Make sure that CONFIG_DRM is set in your kernel config, then recompile your kernel.

As far as I remember, the installer tries to modprobe the nvidia module into the kernel, which might fail depending on the ABI. So you maybe want to reboot before you reinstall the nvidia driver. Then the errors about unknown drm_* symbols should be gone.

Oh, and you should be doing something about your firmware issues and get the required firmware for your WiFi card.
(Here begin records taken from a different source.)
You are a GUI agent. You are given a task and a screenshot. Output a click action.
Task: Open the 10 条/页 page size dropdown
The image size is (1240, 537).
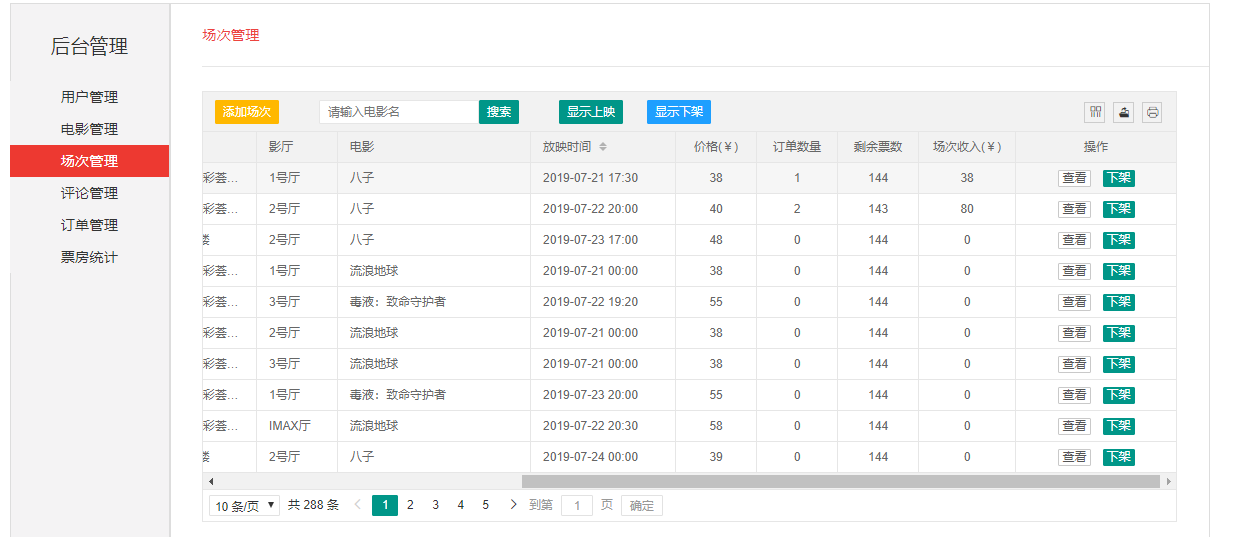[x=244, y=506]
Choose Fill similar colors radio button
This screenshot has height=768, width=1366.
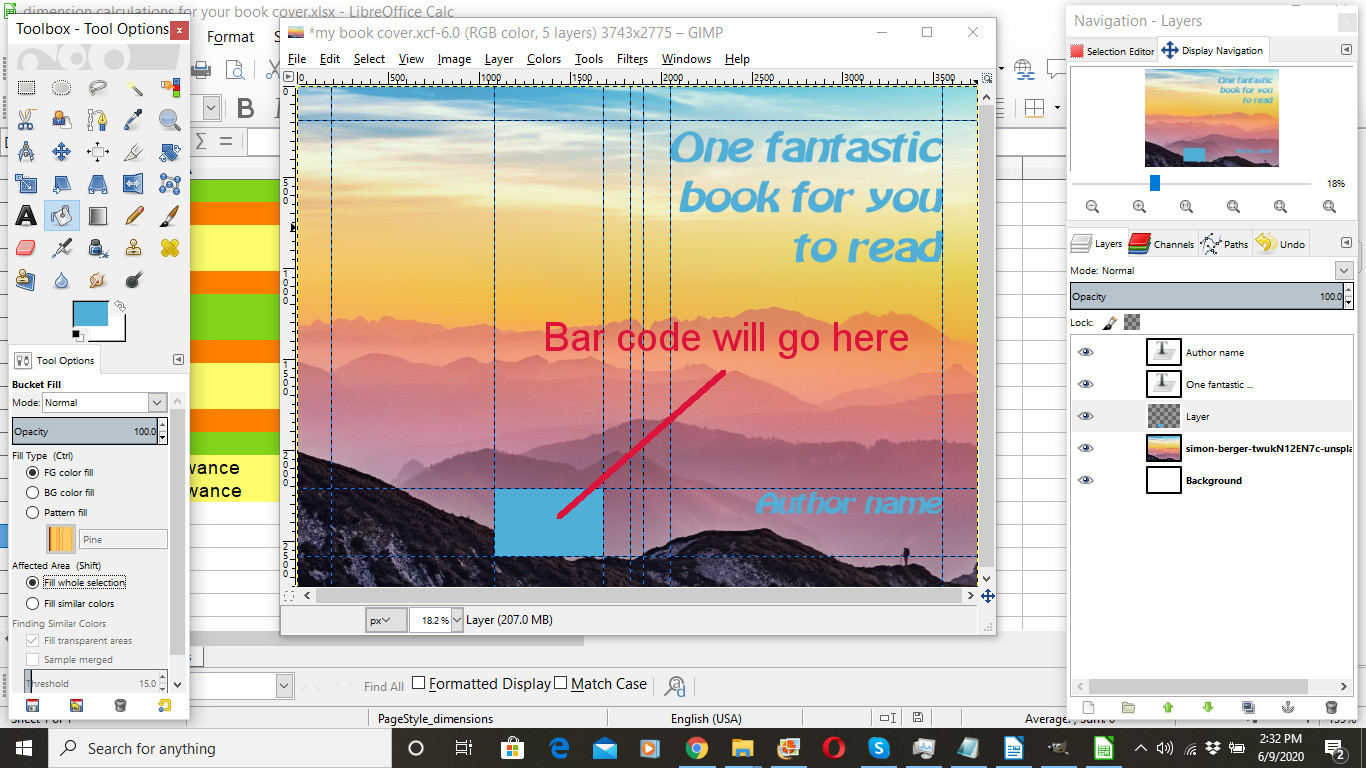click(x=33, y=604)
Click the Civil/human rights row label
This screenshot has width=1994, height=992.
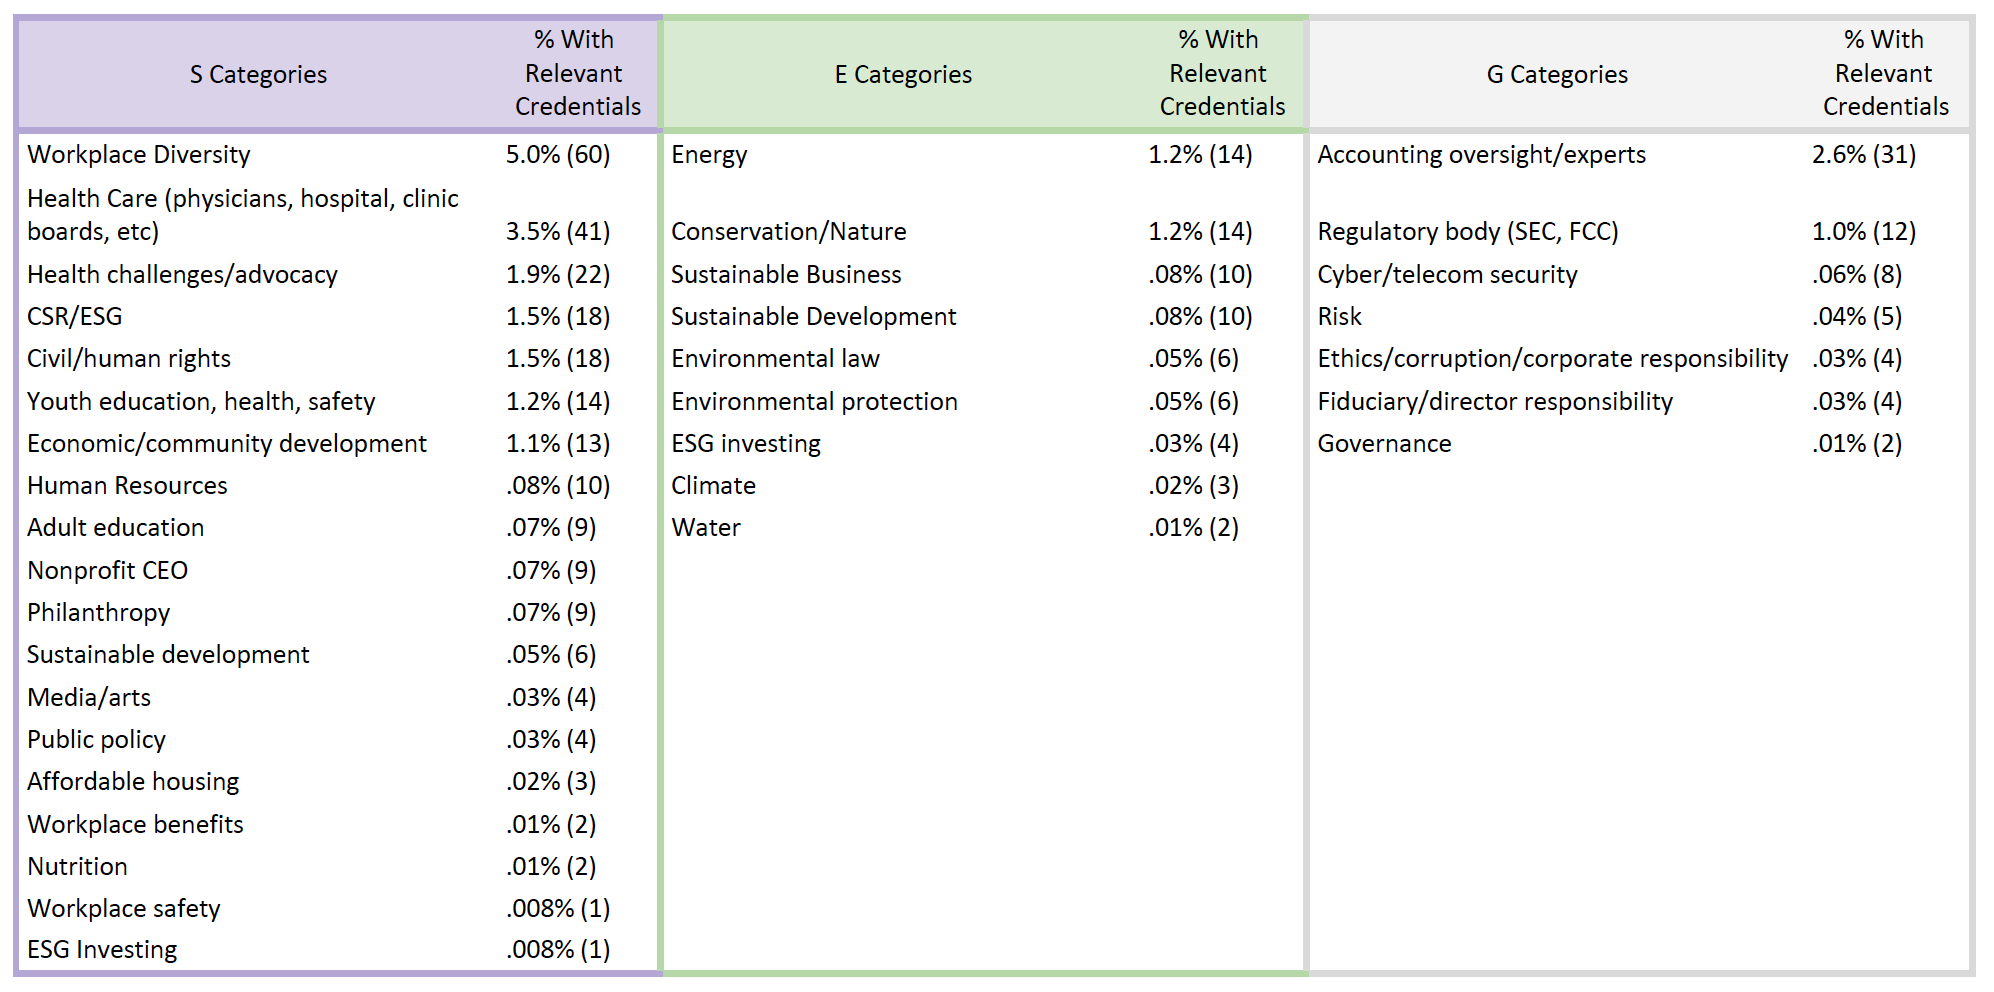pos(129,359)
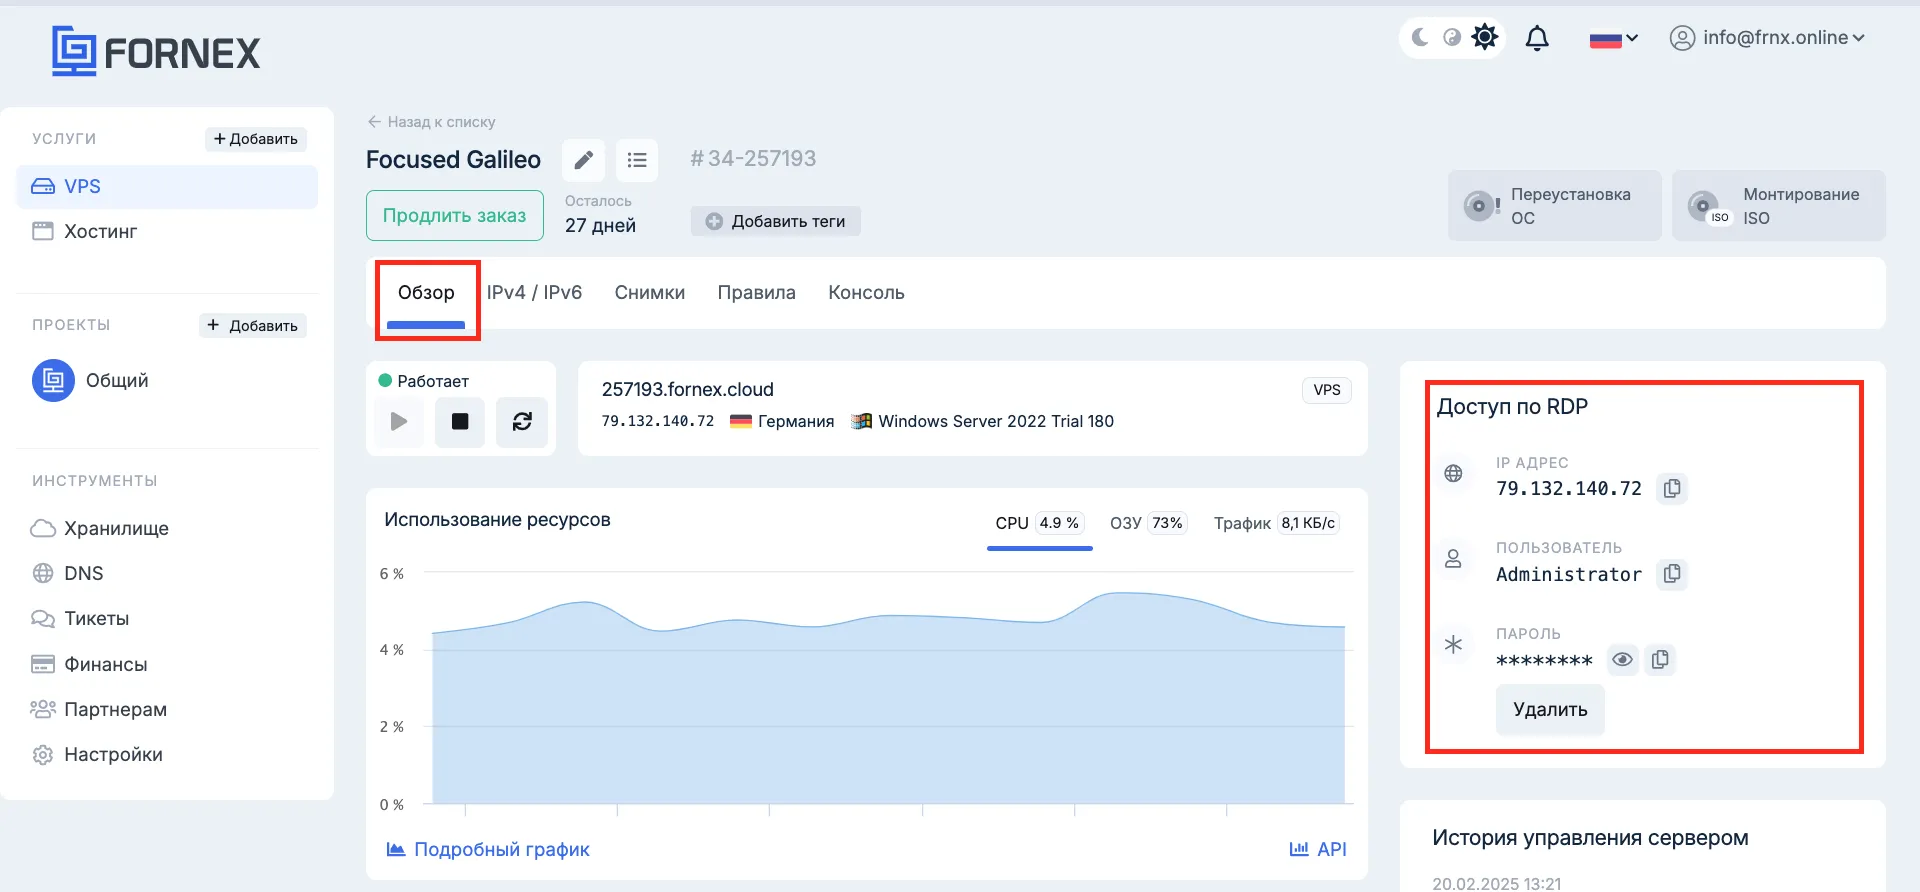Screen dimensions: 1920x892
Task: Expand the info@frnx.online account menu
Action: coord(1767,38)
Install them in /lib/firmware or include them into the kernel, than this problem should be solved as well.

----------

## thriftee

The b43 errors are because you are missing the firmware for your wifi card.  I had the same errors and used files I found here...

http://www.omattos.com/sites/default/files/b43-all-fw.tar_.gz

I believe I extracted it in /lib/firmware

then do a:

modprobe -r b43

followed by:

modprobe b43

afterwards do:

iwconfig

and look to see if it now finds a wifi card

I also found another file that might have it, but I didn't try this one.  You might want to see which is newer.  I used the one above to install Gentoo from minimal install over wifi.

http://downloads.openwrt.org/sources/broadcom-wl-4.178.10.4.tar.bz2

I wouldn't know how to include them in the kernel.

Sorry, I'm no help with the other stuff...

----------

## dachschaden

 *thriftee wrote:*   

> 
> 
> I wouldn't know how to include them in the kernel.
> 
> 

 

That one is easy. Make sure that CONFIG_EXTRA_FIRMWARE_DIR is set properly (that is, the directory of the files you want to include), and then just set CONFIG_EXTRA_FIRMWARE to all files that you want to have in your kernel, space-separated.

Example:

I need to have external firmware for my intel WLAN card, iwlwifi-7260-8.ucode, to be precise. But since the 8. version is kinda buggy (and the driver will still first try to probe for it), I am going to use a little trick here.  :Smile: 

So note: the firmware file that I have on hard disk is iwlwifi-7260-7.ucode (7. version), the one I need is iwlwifi-7260-8.ucode (8. version). In /lib/firmware is my iwlwifi-7260-7.ucode file.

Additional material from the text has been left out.